Sigma^{3} Cancri

Observation data Epoch J2000.0 Equinox J2000.0 (ICRS)
- Constellation: Cancer
- Right ascension: 08^{h} 59^{m} 32.655^{s}
- Declination: +32° 25′ 06.81″
- Apparent magnitude (V): +5.24

Characteristics
- Evolutionary stage: red clump
- Spectral type: G9 III
- U−B color index: +0.64
- B−V color index: +0.91

Astrometry
- Radial velocity (R_{v}): +20.82±0.21 km/s
- Proper motion (μ): RA: −43.741 mas/yr Dec.: −34.754 mas/yr
- Parallax (π): 10.7481±0.0965 mas
- Distance: 303 ± 3 ly (93.0 ± 0.8 pc)
- Absolute magnitude (M_{V}): 0.45

Details
- Mass: 2.81±0.11 M_{☉}
- Radius: 10.32 R_{☉}
- Luminosity: 72 L_{☉}
- Surface gravity (log g): 3.18 cgs
- Temperature: 5,170±21 K
- Metallicity [Fe/H]: −0.03±0.06 dex
- Rotational velocity (v sin i): 2.30±0.47 km/s
- Age: 420±40 Myr
- Other designations: σ^{3} Cnc, 64 Cancri, BD+32°1821, FK5 1232, GC 12417, HD 76813, HIP 44154, HR 3575, SAO 61177, WDS J08595+3225A

Database references
- SIMBAD: data

= Sigma3 Cancri =

Star in the constellation Cancer

Sigma^{3} Cancri is a solitary, yellow-hued star in the zodiac constellation of Cancer. Its name is a Bayer designation that is Latinized from σ^{3} Cancri, and abbreviated Sigma^{3} Cnc or σ^{3} Cnc. With an apparent visual magnitude of +5.24, it is a dim star that is visible to the naked eye. Based upon an annual parallax shift of 10.75 mas as seen from Earth, it is located approximately 303 ly from the Sun. The star's proper motion makes it a candidate for membership in the IC 2391 supercluster.

This is an evolved, G-type giant star with a stellar classification of G9 III. At the estimated age of 420 million years it is a red clump star on the horizontal branch, which indicates it is generating energy through helium fusion at its core. Sigma^{3} Cancri has 2.8 times the mass of the Sun and has expanded to 10.3 times the Sun's radius. It is radiating 72 times the solar luminosity from its photosphere at an effective temperature of 5,170 K.
-*-*-
YOUR OBJECTIVE:
Rewrite the Sigma3 Cancri text from "Characteristics" up to and including "(93.0 ± 0.8 pc)", changing "Radial velocity" to "Line-of-sight velocity".

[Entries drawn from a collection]
-*-*-
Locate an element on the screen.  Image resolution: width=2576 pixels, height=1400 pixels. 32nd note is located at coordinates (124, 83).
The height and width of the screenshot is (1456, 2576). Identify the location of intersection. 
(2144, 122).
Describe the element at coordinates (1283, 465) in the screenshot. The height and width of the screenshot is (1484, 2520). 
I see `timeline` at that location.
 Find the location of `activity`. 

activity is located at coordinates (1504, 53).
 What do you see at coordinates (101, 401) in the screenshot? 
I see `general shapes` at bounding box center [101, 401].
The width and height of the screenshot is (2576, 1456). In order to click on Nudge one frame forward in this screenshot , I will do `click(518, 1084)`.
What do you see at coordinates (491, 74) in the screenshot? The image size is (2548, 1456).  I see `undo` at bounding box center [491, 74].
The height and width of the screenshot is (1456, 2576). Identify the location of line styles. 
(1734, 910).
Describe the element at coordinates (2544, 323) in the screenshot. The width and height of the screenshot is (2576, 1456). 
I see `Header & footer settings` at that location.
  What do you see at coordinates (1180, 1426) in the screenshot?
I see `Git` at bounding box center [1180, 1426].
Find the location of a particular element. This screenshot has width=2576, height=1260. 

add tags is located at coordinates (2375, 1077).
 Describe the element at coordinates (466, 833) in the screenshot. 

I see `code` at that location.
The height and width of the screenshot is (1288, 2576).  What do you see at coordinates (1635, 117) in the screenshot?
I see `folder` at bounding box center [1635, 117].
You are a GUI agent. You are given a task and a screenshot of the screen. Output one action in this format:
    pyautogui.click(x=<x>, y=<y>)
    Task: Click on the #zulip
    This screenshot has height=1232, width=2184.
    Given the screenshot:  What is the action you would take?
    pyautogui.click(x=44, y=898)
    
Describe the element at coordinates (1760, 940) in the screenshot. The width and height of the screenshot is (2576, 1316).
-*-*-
THE ANSWER:
Characteristics
- Evolutionary stage: red clump
- Spectral type: G9 III
- U−B color index: +0.64
- B−V color index: +0.91

Astrometry
- Line-of-sight velocity (R_{v}): +20.82±0.21 km/s
- Proper motion (μ): RA: −43.741 mas/yr Dec.: −34.754 mas/yr
- Parallax (π): 10.7481±0.0965 mas
- Distance: 303 ± 3 ly (93.0 ± 0.8 pc)